__Work instructions__
Which of the lines below contain the string "next"? Copy each one.
Input records START
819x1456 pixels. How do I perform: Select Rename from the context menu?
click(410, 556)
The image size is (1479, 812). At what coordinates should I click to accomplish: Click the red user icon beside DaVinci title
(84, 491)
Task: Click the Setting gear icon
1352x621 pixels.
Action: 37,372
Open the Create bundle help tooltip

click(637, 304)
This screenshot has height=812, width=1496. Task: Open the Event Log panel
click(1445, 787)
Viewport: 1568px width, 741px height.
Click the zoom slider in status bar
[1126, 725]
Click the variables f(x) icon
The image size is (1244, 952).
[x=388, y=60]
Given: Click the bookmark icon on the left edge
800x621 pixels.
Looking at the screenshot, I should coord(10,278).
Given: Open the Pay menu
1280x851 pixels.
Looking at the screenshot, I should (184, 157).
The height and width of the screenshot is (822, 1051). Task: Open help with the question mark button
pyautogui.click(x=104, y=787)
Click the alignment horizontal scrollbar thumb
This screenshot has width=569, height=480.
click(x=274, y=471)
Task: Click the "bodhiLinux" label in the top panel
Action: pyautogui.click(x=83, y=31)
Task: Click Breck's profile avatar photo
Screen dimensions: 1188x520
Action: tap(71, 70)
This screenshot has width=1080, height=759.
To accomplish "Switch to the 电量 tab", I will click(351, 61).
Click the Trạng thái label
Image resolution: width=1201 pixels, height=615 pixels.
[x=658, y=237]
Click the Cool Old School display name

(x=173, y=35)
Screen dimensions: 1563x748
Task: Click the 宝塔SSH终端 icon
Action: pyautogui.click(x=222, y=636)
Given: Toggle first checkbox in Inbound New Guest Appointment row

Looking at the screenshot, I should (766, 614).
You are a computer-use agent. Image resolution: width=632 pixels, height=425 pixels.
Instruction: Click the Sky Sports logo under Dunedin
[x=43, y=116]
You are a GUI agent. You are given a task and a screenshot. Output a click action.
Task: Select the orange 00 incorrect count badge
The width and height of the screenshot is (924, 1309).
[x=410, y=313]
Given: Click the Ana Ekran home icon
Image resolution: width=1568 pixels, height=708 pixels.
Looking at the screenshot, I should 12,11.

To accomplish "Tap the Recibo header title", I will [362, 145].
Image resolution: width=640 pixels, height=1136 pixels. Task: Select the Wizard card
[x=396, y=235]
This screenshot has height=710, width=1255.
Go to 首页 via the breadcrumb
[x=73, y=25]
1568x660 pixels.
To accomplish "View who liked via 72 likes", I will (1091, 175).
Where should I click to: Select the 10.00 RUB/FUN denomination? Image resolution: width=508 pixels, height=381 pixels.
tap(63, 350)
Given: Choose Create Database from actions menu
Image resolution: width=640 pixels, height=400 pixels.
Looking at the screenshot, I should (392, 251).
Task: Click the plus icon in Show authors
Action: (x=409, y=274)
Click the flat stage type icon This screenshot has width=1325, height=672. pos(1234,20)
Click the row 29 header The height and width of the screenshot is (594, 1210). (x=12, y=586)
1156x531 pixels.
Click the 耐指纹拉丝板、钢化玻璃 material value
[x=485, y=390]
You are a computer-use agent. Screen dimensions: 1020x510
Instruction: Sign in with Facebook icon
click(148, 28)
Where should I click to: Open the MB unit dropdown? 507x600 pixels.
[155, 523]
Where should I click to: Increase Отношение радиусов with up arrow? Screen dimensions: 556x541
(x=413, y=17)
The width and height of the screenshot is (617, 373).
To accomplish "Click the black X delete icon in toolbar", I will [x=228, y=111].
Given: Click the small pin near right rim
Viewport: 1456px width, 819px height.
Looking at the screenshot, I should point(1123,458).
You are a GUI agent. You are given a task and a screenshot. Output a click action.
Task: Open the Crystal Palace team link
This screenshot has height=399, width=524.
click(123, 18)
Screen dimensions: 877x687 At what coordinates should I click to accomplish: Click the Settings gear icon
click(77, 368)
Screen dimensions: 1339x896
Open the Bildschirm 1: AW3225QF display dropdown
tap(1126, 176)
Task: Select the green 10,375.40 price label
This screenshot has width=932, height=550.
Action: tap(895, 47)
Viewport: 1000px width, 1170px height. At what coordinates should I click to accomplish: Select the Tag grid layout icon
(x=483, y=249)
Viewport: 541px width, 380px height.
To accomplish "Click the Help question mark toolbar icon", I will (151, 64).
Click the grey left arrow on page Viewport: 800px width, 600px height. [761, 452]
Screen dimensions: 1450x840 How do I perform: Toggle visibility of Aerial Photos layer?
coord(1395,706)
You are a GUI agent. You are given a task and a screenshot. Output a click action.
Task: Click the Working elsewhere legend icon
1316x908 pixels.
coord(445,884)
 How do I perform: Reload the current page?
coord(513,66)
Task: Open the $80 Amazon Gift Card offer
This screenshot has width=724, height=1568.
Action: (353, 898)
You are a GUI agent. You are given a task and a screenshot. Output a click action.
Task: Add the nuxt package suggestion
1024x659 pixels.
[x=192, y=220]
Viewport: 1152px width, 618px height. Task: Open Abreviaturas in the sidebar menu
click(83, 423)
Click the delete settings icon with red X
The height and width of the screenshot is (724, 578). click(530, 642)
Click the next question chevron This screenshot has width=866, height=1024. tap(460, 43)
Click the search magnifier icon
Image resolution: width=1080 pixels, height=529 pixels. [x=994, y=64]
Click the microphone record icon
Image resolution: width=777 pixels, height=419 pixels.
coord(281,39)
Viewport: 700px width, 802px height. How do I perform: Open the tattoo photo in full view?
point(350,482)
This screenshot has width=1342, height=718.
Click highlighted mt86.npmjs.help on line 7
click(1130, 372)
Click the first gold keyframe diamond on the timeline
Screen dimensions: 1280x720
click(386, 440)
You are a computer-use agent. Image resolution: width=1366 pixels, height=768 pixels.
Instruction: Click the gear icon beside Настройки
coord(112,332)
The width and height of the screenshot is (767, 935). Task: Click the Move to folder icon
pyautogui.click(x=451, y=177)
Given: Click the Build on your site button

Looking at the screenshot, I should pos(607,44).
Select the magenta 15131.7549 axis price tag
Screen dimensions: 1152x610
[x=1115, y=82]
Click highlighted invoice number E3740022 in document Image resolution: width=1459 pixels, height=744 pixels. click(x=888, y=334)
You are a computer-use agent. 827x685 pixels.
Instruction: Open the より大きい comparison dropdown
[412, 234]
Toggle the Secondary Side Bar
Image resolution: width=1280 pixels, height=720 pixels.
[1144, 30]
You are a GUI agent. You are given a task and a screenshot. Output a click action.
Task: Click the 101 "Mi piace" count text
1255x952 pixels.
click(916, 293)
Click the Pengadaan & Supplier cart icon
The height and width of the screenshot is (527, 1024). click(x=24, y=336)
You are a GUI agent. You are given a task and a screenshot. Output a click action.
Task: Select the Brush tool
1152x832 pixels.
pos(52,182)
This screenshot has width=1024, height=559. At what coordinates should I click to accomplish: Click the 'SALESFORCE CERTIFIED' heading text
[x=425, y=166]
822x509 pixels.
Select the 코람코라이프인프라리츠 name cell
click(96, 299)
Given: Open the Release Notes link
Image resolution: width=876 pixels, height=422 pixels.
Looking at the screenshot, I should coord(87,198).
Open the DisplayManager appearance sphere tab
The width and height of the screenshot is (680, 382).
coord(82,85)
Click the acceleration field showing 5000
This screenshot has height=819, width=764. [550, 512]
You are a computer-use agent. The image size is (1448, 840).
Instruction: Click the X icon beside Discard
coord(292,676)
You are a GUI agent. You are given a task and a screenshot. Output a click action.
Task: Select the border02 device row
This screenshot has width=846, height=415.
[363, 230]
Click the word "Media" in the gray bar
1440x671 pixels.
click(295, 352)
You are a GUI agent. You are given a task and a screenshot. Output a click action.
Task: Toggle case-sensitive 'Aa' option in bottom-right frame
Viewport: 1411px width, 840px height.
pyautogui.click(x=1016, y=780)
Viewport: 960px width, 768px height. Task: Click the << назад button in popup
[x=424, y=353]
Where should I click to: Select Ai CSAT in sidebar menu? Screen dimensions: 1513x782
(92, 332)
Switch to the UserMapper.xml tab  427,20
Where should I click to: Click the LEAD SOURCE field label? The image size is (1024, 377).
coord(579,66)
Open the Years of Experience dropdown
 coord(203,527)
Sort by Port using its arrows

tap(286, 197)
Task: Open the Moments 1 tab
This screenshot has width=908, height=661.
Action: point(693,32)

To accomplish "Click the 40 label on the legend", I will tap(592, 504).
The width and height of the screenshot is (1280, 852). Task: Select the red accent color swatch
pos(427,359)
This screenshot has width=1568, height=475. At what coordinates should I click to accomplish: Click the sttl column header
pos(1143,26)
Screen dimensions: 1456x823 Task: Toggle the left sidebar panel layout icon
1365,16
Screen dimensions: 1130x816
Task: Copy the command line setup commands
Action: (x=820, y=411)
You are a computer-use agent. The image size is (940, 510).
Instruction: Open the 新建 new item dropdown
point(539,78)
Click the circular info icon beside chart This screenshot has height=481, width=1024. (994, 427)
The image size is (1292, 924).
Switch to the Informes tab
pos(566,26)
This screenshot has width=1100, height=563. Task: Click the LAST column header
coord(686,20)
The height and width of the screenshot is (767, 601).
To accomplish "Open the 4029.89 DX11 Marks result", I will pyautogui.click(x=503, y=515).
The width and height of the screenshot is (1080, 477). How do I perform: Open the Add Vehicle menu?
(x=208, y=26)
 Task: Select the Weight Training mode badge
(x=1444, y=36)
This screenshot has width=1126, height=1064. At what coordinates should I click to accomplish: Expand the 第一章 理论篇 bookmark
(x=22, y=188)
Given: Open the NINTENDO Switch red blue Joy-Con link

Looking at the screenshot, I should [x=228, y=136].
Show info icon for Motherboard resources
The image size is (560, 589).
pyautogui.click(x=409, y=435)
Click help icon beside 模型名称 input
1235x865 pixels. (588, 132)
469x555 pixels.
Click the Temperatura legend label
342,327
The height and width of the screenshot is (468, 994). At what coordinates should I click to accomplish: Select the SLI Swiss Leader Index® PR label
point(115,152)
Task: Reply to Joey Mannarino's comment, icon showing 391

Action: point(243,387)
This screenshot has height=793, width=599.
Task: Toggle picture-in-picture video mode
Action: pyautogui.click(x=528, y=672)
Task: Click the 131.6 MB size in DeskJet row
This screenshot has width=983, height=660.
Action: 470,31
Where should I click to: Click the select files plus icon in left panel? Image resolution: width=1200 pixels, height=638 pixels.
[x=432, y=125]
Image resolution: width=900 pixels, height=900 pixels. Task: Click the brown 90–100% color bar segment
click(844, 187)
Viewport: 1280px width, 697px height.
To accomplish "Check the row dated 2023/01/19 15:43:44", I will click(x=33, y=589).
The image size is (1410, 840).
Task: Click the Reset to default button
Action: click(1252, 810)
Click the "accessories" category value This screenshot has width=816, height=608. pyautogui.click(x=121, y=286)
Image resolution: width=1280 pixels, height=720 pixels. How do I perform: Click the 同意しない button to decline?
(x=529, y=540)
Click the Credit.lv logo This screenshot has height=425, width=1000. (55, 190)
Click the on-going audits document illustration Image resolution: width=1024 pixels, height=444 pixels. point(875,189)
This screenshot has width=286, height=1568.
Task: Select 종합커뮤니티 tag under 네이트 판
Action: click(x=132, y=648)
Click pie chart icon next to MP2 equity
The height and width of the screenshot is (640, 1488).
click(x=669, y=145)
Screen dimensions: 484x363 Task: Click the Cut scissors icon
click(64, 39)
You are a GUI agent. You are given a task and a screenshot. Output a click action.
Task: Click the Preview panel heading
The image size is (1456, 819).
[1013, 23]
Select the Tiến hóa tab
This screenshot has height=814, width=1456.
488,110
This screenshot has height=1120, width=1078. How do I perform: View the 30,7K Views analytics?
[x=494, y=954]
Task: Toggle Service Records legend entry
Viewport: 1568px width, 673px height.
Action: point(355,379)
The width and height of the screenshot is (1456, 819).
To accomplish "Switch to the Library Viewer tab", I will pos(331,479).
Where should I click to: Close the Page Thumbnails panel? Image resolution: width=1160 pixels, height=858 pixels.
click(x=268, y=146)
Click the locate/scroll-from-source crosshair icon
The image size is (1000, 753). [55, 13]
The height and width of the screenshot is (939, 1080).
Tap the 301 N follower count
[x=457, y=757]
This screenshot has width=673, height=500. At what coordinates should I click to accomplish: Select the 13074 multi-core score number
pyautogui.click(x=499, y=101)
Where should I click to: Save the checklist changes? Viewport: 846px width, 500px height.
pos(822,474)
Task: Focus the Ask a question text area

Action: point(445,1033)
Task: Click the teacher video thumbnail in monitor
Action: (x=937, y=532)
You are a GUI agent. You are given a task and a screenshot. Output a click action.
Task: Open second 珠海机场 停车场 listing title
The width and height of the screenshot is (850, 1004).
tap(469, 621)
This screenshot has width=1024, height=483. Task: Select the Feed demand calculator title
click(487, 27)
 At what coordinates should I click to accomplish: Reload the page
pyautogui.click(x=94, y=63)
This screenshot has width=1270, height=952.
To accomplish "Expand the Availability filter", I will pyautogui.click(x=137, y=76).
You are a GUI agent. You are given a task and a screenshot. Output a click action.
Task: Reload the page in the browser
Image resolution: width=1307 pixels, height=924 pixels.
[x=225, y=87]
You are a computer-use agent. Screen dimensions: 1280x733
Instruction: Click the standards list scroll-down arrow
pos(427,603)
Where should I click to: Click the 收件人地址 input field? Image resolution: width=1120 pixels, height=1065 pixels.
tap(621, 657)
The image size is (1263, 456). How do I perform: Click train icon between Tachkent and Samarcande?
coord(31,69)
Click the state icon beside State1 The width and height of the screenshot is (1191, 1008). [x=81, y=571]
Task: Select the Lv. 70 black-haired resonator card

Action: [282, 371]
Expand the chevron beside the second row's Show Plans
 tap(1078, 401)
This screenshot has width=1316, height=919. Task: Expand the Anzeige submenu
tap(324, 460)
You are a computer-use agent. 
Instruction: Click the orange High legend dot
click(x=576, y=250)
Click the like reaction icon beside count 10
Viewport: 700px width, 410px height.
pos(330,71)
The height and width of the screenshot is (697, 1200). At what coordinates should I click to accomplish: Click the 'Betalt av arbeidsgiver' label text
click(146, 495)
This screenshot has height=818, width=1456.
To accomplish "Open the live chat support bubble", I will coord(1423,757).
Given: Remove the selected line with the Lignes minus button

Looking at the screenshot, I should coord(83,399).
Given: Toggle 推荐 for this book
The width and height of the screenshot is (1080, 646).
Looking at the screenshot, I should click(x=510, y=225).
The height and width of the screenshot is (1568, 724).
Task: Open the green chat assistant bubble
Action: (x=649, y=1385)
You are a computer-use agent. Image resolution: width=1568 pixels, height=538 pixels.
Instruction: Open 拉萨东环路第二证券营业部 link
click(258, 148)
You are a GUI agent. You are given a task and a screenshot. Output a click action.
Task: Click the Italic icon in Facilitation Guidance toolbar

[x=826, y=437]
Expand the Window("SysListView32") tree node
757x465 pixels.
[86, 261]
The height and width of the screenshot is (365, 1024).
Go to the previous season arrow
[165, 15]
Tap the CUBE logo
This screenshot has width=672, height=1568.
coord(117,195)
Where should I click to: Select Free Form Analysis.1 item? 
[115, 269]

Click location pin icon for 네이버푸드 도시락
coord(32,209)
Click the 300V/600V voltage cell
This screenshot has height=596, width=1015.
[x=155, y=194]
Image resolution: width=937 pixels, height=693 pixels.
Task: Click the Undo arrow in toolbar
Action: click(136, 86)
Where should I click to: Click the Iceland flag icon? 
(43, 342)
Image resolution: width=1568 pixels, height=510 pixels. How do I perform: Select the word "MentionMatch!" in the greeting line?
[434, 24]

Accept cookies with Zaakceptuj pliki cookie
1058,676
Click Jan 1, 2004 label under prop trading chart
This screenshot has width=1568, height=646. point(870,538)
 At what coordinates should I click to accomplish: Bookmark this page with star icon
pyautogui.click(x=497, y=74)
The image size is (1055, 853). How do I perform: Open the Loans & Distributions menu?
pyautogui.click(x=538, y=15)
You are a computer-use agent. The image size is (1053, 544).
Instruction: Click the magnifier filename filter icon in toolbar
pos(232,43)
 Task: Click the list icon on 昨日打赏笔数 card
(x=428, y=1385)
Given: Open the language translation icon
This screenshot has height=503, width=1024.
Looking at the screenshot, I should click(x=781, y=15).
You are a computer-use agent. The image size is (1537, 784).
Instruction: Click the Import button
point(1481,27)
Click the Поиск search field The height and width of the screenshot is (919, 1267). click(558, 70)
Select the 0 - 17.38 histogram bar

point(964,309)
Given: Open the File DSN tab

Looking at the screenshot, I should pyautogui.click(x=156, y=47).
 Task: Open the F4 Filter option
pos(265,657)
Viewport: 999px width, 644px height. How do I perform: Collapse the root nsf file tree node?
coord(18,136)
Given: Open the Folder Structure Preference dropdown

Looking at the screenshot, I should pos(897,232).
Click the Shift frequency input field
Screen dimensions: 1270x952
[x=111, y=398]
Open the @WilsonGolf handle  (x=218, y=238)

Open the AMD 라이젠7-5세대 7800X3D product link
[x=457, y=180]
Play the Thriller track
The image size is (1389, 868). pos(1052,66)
Input records END
__Exercise output__
Click the next question chevron This screenshot has width=866, height=1024. tap(460, 43)
Click pie chart icon next to MP2 equity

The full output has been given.